After playing for less than a minute in the season opener for the Utah Jazz, Agbaji started a back-and-forth program with the Salt Lake City Stars and there were times that he feared he’d be stuck in the G League.
One day Agbaji would be with the Jazz at practice and the next day he would be in Stockton, California, with the Stars, then he’d be back practicing with the Stars and then called back up to play with the Jazz.
It’s not an easy to find a routine or to feel any sort of stability, but he continued to remind himself of the work that got him to the NBA and the kind of work that would allow him to stay.
“There was times when I was like, ‘I’m probably going to stay in the G league for at least another 10 games,’” Agbaji said. “I didn’t know when or what was going to happen, so it was really just about keeping stable, keeping my mental right, making sure I was focusing my energy and putting my energy into the right things.”
A positive attitude can go a long way, and Agbaji is convinced that staying positive and never complaining played a major part in how his role with the Jazz grew as the season moved along.
In January, he stopped going back and forth and became a regular part of the Jazz’s rotation. Then as the season progressed, he found himself gaining confidence on the court.
By the end of the 2022-23 season, Jazz head coach Will Hardy was asking Agbaji to be more aggressive and to look for opportunities for himself on the court — a far cry from the early days when Agbaji was more of a spot-up shooter than anything else.
Agbaji’s rookie season finished on a high note. He was starting games — in part because of injuries and players resting — making big plays and proving that he was deserving of a larger rotational role by doing everything that was asked of him and more.

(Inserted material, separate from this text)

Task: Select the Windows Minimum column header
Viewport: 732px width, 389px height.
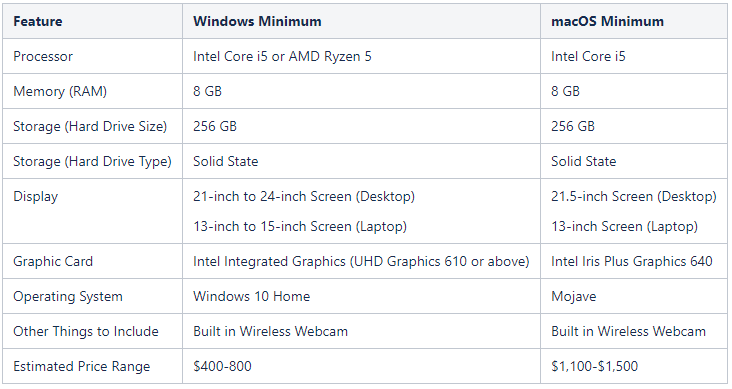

“Ochai does a lot of things that are not talked about,” Hardy said. “He’s incredibly sharp on his game plan awareness on both ends of the floor, his spacing on the offensive end, he crashes and gets offensive rebounds, he cuts and gets layups, he gets out in transition and he takes responsibility defensively.”
The success at the end of last season has led to the Jazz coaching staff wanting to give Agbaji even more responsibility in his second year.
To put a finer point on it, Hardy believes that Agbaji has the tools, talent and athleticism to become a great defender, and that’s where he wants Agbaji’s focus in the 2023-24 season.
While Agbaji has shown that he is a pretty good off-ball defender, the Jazz want him to step things up on the ball.
“I would like to see him take another step forward in terms of his isolation defense,” Hardy said. “Guarding the ball in a pick-and-roll and navigating those screens is a skill and it takes a certain type of athleticism.
“We talk a lot about good athletes in the NBA, but I think there’s a difference between good offensive athletes and good defensive athletes and navigating a pick-and-roll in this league is really, really hard against the top players, especially with the size of some of the screeners.”
The good news is that Agbaji is practically athleticism personified, and Hardy has no doubt that the second-year wing is up to the task. And Agbaji is going to take on this next stage of his development just like he did with last year’s hurdles and the results will do the talking.